• _Short exercise 1_
Answer these questions from the excerpt on the Marathon delay:
(a) Which Sony game did some reactions to Marathon's reveal compare it with?
(b) On what date was Marathon originally announced to launch?
(c) Through which two channels besides comments does Bungie say players' voices came through?

• _Excerpt provided_
----

April’s big reveal, then, was a chance for Bungie to shift the narrative to something more positive. But reactions weren’t especially kind – some went as far as to draw comparisons with Sony’s ill-fated Concord – and it seems Marathon’s alpha playtest last month also generated substantial negative criticism, judging by Bungie’s latest blog post.


“Thank you not only for your passionate feedback around the Marathon reveal and Alpha playtest,” the studio wrote, “but also for your patience while we took the time to listen closely and chart our next steps. Through every comment and real-time conversation on social media and Discord, your voice has been strong and clear. We’ve taken this to heart, and we know we need more time to craft Marathon into the game that truly reflects your passion.”


As a result, and “after much discussion”, Marathon will no longer launch on 23rd September as originally announced, and has instead been indefinitely delayed. “The alpha test created an opportunity for us to calibrate and focus the game on what will make it uniquely compelling,” Bungie continued. “We’re using this [extra] time to empower the team to create the intense, high-stakes experience that a title like Marathon is built around.”

----

• _Materials provided_
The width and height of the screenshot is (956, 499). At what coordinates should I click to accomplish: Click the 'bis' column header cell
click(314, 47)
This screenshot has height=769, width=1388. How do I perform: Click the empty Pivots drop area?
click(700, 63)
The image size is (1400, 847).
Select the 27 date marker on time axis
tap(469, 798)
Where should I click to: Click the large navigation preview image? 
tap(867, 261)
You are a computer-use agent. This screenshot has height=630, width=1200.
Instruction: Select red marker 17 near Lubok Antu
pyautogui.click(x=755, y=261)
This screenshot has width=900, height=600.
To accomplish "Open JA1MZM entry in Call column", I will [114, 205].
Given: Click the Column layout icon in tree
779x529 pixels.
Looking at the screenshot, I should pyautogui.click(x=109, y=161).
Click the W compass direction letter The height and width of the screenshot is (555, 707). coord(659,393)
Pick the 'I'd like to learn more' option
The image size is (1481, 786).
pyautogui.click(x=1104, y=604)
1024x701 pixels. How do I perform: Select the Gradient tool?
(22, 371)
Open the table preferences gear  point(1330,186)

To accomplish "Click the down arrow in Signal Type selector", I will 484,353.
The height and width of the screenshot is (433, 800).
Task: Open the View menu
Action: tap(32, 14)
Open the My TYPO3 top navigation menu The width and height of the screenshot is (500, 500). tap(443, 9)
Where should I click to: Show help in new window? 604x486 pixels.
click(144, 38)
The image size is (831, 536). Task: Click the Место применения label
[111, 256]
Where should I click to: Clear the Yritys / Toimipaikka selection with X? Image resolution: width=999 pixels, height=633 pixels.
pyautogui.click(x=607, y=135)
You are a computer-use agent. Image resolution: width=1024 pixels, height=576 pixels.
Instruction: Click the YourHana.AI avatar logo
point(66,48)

----

• _Short exercise 2_
Rewrite the records from the line with "This screenshot has height=769, width=1388." up to and including the line with "pyautogui.click(x=755, y=261)" as a Markdown table with the columns Num and Content. Number the rows from 1 and leave out blank lines.

• _Finished answer 1_
(a) Concord
(b) 23rd September
(c) Social media and Discord

• _Finished answer 2_
| Num | Content |
|---|---|
| 1 | This screenshot has height=769, width=1388. How do I perform: Click the empty Pivots drop area? |
| 2 | click(700, 63) |
| 3 | The image size is (1400, 847). |
| 4 | Select the 27 date marker on time axis |
| 5 | tap(469, 798) |
| 6 | Where should I click to: Click the large navigation preview image?  |
| 7 | tap(867, 261) |
| 8 | You are a computer-use agent. This screenshot has height=630, width=1200. |
| 9 | Instruction: Select red marker 17 near Lubok Antu |
| 10 | pyautogui.click(x=755, y=261) |